My own experience with taking medication for depression was about as uninteresting as it can get: I was overwhelmed in my first several months serving at a mission hospital in South Sudan, withdrawing more and more into myself as I began to experience persistent, ugly thoughts of suicide. People around me noticed something was wrong and sat with me, letting long silences pass as I tried to ignore my need for help. I Skyped with a counselor and eventually started taking medication. Then political realities in the country forced us home suddenly, and threw me into even more of a tailspin.
The antidepressant is not a cure. I can’t say I feel dramatically less sad or anxious, nor is the horror of what I saw in the hospital as South Sudan descended into violent chaos any easier to live with. What the medication does, though, is give me a little edge over the darkness, a slight toehold when I’m lost inside myself and trying to get out. It works in conjunction with reading my Bible, praying, fasting, exercise, fun activities, and fellowship with other believers.
We can’t distribute pills to the poor and bid them well; we must choose to share in their sufferings.

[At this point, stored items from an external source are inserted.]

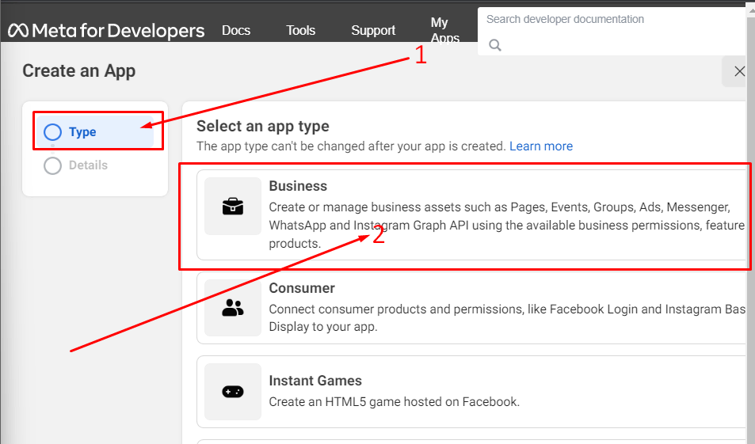Choose the Instant Games app type title

click(x=315, y=381)
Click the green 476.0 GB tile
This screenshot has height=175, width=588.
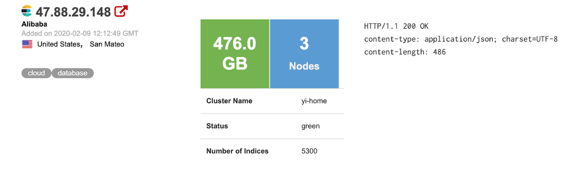coord(235,54)
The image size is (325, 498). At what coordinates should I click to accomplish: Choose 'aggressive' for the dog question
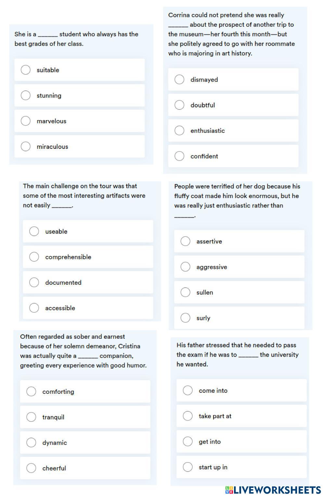(185, 267)
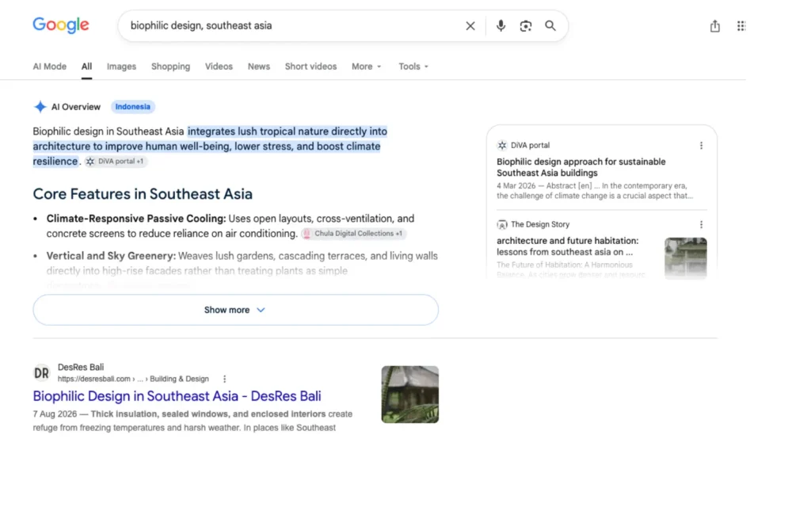Screen dimensions: 811x507
Task: Open the three-dot menu for The Design Story card
Action: 701,224

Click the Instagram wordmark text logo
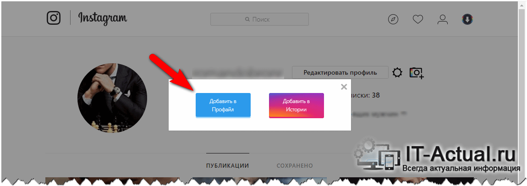pyautogui.click(x=103, y=18)
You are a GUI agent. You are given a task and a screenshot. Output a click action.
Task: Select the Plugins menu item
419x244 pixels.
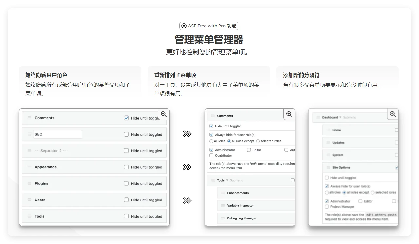point(42,183)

I do what I can to be well; we do what we can to help others be well. Depending on where they live, it may be possible for followers of Jesus to help increase the supply of psychiatric care by calling their political representatives. We can also encourage and support professionals serving in underserved areas, or we can choose to serve ourselves. And wherever we are, we can encourage those who need it to take advantage of available help.

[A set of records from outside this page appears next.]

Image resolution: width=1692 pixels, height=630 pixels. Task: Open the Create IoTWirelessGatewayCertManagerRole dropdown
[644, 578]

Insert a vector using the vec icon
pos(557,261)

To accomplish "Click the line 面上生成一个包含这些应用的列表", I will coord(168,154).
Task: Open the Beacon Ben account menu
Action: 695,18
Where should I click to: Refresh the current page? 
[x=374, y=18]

Above all, we can offer our own friendship, the care of the community, and the support of the church. There are organizations to help churches do this, such as Stephen Ministries or the Christian Counseling and Education Foundation. And of course, such formal programs may not always be needed -- informal encouragement may be what works best. In either case, Christian communities must be willing to walk with people who are suffering while encouraging them in the spiritual disciplines to bolster the fight, and with the wisdom that comes from attending to Christian teaching about the nature of humans as an organic unity of body and soul.

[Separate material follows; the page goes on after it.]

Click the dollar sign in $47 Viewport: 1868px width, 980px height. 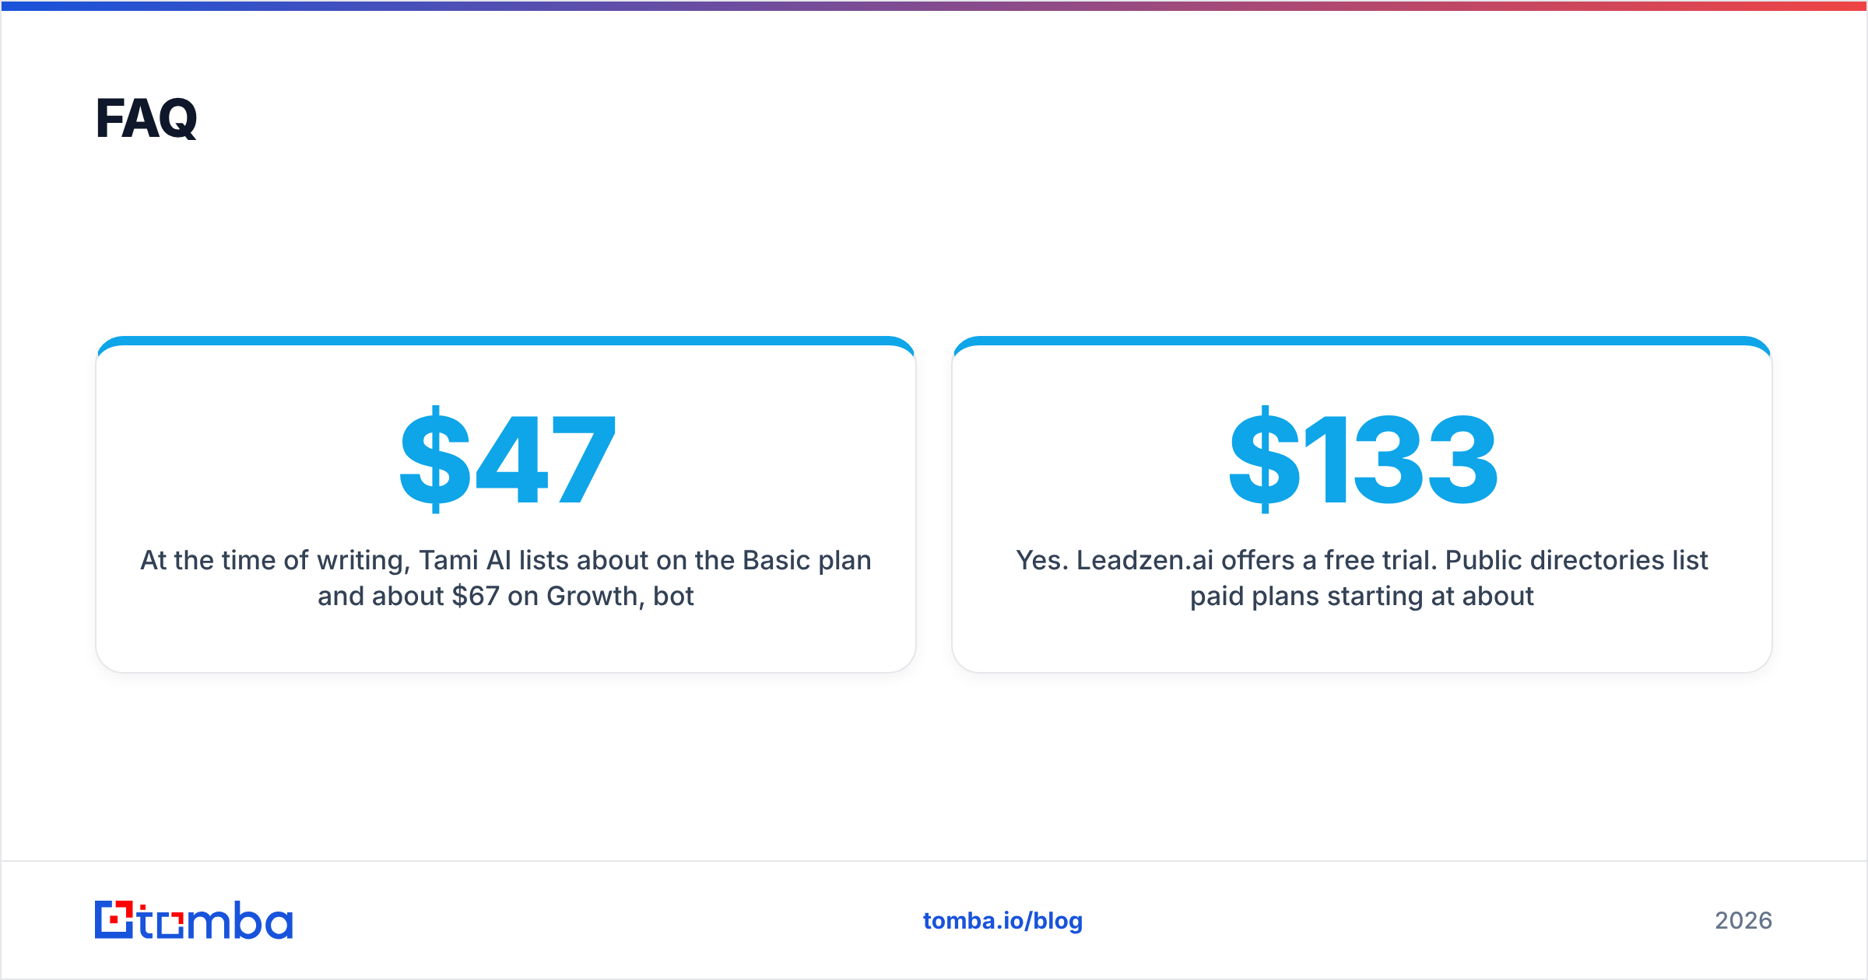point(434,459)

We can’t merely distribute pills to the poor and bid them well; we must choose to share in their sufferings if we want to ameliorate the burden they bear. It is only in communities of believers that we can learn to practice the spiritual disciplines that fend off the demons outside and the despair inside. These communities must encourage their members (and even more, their leaders) to participate in healthy practices for body and mind while working to ensure that everyone is able to access professional resources such as counseling and psychiatry.
We’re strange creatures, we humans: not souls inhabiting bodies, but whole persons, blending the spiritual and physical in ways that we don’t fully understand. The help we need can come in many guises: a doctor, a friend, a scripture study, a new habit. One does not exclude the other, for the God to whom we pray has many ways to heal – pills included.